* **Work task**: Write out exactly the lines of the entries below from the one holding "Click the $11K per year additional pay text" to the one holding "Task: Click parcel 954 below the green plot", inclusive, and leave out all other lines.

Exercise inputs below:

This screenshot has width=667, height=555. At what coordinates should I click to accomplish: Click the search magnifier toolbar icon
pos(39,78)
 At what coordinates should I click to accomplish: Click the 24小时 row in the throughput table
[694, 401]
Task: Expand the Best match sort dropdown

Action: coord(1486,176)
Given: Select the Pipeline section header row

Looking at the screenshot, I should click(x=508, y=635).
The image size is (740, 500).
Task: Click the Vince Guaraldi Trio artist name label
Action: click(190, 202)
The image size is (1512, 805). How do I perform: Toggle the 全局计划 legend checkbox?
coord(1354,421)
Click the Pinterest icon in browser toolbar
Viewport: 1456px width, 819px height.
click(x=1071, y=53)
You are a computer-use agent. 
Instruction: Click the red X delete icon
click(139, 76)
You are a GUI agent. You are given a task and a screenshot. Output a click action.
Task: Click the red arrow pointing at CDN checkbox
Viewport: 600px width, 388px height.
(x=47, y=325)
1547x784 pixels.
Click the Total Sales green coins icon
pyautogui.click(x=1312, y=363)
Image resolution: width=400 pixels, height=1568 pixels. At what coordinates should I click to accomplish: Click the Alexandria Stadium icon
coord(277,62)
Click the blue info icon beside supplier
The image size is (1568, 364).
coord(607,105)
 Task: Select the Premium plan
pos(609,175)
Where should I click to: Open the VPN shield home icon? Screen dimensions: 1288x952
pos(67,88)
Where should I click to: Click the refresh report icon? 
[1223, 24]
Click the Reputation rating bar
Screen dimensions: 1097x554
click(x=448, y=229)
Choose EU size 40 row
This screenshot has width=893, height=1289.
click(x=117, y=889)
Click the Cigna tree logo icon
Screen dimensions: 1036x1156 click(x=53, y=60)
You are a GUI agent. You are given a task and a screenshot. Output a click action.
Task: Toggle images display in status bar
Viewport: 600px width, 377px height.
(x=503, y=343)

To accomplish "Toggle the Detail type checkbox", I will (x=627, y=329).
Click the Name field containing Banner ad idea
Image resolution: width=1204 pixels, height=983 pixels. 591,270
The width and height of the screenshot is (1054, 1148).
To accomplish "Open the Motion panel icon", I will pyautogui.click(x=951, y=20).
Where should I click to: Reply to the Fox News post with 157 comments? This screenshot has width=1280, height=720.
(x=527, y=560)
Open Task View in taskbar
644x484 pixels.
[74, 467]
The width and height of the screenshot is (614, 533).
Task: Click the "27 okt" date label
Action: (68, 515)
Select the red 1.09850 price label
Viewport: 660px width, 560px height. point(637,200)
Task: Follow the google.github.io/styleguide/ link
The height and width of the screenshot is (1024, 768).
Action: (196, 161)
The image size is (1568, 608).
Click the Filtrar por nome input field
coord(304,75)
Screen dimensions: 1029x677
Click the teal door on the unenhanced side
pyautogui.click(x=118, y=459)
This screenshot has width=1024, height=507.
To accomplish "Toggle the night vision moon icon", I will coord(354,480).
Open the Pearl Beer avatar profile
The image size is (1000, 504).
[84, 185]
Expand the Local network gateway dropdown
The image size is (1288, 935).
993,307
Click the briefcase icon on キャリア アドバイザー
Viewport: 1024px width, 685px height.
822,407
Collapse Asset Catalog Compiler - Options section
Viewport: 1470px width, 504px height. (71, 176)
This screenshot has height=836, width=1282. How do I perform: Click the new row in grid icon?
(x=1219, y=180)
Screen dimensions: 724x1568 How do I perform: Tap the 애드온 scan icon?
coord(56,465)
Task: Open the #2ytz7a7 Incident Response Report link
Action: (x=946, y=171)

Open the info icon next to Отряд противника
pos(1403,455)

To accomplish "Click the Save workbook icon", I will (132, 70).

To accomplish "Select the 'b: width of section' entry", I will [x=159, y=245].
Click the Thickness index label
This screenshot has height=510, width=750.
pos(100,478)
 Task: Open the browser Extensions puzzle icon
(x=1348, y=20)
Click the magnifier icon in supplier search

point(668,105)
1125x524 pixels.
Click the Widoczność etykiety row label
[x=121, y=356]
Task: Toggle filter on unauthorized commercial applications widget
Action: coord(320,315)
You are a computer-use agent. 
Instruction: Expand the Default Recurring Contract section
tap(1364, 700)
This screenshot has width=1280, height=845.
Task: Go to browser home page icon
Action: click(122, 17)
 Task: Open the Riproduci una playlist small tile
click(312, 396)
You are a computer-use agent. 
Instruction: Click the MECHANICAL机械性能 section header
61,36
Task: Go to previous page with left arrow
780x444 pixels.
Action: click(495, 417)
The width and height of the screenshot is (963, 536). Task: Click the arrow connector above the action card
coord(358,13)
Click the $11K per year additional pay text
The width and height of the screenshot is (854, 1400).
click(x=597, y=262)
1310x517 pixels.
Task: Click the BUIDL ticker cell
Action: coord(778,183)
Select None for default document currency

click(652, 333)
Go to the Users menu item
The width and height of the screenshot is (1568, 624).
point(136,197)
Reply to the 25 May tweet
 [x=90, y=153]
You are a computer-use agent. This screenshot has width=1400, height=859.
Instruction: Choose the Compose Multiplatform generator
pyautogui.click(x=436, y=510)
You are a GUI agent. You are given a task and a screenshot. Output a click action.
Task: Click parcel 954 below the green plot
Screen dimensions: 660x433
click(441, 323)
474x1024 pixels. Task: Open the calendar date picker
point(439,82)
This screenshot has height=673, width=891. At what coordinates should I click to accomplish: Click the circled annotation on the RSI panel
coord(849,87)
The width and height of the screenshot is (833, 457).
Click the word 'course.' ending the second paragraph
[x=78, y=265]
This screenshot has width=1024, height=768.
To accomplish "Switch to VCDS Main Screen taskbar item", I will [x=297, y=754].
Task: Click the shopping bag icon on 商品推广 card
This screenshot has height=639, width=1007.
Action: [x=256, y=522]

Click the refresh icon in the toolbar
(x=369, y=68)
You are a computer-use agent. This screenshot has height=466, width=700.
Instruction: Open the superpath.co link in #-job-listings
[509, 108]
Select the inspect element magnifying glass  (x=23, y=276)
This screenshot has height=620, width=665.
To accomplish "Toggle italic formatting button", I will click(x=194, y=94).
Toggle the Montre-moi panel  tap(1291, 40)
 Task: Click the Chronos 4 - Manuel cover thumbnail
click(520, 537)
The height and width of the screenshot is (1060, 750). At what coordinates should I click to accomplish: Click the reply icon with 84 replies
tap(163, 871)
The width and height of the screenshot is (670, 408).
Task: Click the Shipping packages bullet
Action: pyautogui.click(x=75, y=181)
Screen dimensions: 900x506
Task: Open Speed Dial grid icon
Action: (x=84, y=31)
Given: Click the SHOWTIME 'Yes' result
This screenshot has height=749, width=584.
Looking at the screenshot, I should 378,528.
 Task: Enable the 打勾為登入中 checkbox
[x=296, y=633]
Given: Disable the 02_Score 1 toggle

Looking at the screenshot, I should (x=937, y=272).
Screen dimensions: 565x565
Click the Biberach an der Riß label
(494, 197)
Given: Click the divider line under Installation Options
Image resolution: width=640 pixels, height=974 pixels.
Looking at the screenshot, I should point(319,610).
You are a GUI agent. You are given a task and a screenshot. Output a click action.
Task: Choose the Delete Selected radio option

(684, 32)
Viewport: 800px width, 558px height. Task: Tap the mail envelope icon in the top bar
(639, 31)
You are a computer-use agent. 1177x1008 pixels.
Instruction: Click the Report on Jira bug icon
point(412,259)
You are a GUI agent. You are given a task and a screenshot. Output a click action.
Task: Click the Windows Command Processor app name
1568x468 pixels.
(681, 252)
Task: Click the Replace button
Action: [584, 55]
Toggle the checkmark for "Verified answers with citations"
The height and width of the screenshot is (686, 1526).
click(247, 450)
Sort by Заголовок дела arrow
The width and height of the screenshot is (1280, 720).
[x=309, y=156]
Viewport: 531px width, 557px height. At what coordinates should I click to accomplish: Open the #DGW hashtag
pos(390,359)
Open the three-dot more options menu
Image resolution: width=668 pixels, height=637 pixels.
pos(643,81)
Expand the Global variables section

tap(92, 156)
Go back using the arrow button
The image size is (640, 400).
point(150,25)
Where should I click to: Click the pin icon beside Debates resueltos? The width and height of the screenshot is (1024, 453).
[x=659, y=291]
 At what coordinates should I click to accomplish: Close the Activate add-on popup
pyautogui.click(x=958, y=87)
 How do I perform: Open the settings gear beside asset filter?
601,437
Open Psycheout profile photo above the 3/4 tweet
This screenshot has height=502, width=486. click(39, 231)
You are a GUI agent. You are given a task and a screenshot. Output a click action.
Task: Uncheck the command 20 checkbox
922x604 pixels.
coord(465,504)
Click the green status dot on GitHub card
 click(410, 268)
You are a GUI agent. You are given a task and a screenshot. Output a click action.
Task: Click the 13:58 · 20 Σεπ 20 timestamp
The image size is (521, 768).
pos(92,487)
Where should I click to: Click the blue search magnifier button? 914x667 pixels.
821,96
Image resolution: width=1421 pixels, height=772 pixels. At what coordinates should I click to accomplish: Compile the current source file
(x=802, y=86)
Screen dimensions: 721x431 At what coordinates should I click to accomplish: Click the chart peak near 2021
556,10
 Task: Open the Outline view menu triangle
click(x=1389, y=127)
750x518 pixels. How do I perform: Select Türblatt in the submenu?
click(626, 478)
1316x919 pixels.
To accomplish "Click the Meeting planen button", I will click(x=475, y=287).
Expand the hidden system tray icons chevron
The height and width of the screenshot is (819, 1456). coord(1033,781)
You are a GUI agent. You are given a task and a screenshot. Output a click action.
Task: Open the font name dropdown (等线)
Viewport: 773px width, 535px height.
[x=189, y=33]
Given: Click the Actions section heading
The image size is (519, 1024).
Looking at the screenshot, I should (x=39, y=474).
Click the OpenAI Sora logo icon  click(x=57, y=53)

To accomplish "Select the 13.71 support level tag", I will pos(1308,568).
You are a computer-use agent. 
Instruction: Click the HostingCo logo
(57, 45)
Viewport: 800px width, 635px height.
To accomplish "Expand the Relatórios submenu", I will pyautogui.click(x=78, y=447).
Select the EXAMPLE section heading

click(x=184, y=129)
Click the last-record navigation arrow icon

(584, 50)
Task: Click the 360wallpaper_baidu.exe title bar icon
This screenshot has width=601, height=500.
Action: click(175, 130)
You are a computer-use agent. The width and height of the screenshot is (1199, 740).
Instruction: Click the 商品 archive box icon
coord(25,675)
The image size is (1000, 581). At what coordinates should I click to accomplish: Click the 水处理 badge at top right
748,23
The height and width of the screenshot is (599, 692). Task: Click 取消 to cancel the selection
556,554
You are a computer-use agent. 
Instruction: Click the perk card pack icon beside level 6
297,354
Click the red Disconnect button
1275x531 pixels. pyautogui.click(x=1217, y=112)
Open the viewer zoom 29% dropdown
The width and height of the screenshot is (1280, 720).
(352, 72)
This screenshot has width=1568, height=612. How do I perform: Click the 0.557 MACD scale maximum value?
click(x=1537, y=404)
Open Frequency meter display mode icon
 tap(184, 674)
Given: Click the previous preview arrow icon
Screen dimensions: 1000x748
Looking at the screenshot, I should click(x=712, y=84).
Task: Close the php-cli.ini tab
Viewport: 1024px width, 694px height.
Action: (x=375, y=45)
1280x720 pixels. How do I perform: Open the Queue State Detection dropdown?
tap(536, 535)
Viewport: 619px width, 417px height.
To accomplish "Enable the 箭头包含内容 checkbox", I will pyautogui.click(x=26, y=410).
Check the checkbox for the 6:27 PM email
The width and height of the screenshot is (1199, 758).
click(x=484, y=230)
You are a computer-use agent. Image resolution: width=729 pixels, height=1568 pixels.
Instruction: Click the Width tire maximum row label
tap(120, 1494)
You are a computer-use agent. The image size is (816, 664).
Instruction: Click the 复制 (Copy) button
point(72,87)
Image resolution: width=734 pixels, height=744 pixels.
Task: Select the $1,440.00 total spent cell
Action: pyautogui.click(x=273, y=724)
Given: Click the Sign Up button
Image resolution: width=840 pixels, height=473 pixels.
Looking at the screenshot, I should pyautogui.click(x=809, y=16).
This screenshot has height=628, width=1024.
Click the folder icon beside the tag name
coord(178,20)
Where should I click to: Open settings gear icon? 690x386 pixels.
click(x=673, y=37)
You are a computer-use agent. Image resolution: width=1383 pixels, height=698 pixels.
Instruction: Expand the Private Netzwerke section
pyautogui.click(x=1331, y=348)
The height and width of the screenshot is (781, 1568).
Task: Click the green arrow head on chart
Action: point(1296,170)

End of Exercise inputs.

* **Expected answer**:
Click the $11K per year additional pay text
The width and height of the screenshot is (854, 1400).
click(x=597, y=262)
1310x517 pixels.
Task: Click the BUIDL ticker cell
Action: coord(778,183)
Select None for default document currency

click(652, 333)
Go to the Users menu item
The width and height of the screenshot is (1568, 624).
point(136,197)
Reply to the 25 May tweet
 [x=90, y=153]
You are a computer-use agent. This screenshot has width=1400, height=859.
Instruction: Choose the Compose Multiplatform generator
pyautogui.click(x=436, y=510)
You are a GUI agent. You are given a task and a screenshot. Output a click action.
Task: Click parcel 954 below the green plot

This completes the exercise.